The security guard walks by again slowly looking her from foot to head and back down again. Without meeting his eye, she turns from the picture window and continues moving toward the automatic doors at the end of the mall corridor. She passes a mother scolding her young boys for taking candy from the drug store without paying for it and wonders what it is like to have someone love you enough stop you from destroying yourself. Her mind goes back to the only time she ever saw the manager's kids. They must have been around six and eight years old; two red-haired boys holding the hands of their distraught mother as she spoke to a newspaper reporter behind the prosecutor's table. She knew that they couldn't understand why this big girl had smashed in their father's head with a baseball bat. She remembered that she expected to feel some sort of remorse when their eyes met, but felt only surprise at her own lack of emotion. The kids bore more resemblance to their father than their mother; tall and pasty, too thin to be healthy, freckled faces and the brightest red hair she had ever seen. She tries to push the picture of the manager lying in a pool of blood and shaving cream cans from her mind, but it stays... a bright shadow as clear as a mirrored-reflection that she can never grasp. If she could get just get hold of it, she would break it into a million tiny shards like the shop's window glass when she smacked it with the bat... like the manager's skull after the third swing.
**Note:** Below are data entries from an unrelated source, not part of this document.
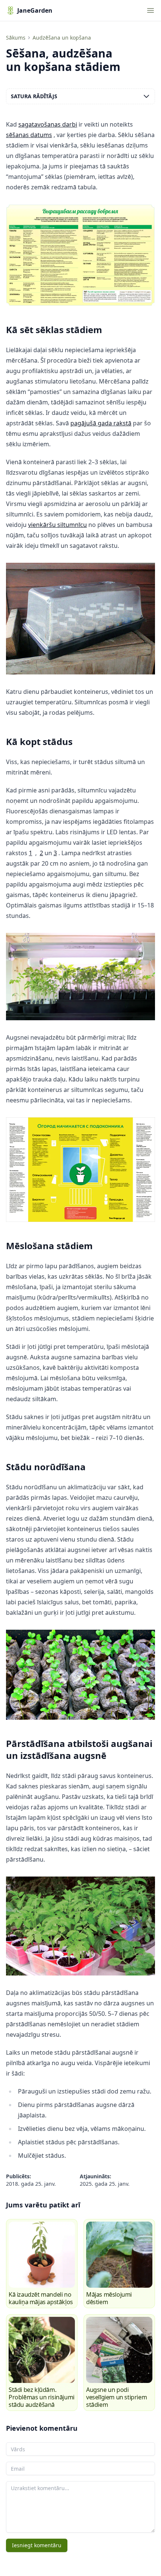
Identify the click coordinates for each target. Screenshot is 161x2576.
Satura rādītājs (34, 96)
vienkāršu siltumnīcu (57, 525)
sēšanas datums (29, 135)
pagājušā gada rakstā (100, 423)
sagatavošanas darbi (47, 124)
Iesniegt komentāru (36, 2545)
Stepping onto the mat, the automatic door swings open to reveal the warm spring evening. The birds sing happily without any knowledge of the manager, his wife and half-orphaned kids, her long-gone friends, the circle she walked for so many years. The sky has never been so blue, she thinks, and then, what was that old song she used to like so long ago? She begins to hum off tune under her breath as she makes her way toward the bus stop. Without so much as a downward glance, she opens the pocketbook and takes out the cigarette and lighter. Sucking in the hot smoke and holding it for a moment, she sees the bus turning the corner and coming down the road. She quickens her pace. She can't miss the bus this time; there have been too many other times. She pushes her free hand into her pocket and feels the crumpled note, making sure it is still there. The paper has been nearly worn threw but the writing is still legible... but only just. She reaches the corner and the bus is coming toward her. She knows she will catch it today.

The bus driver steps on the accelerator to make it through the intersection before the light changes. She sees his opaque face through the large windshield. The driver, sitting up high in his seat, has come too close and cannot see her through the front window. Taking a deep drag and tossing the cigarette on the sidewalk, she closes her eyes and steps off the curb.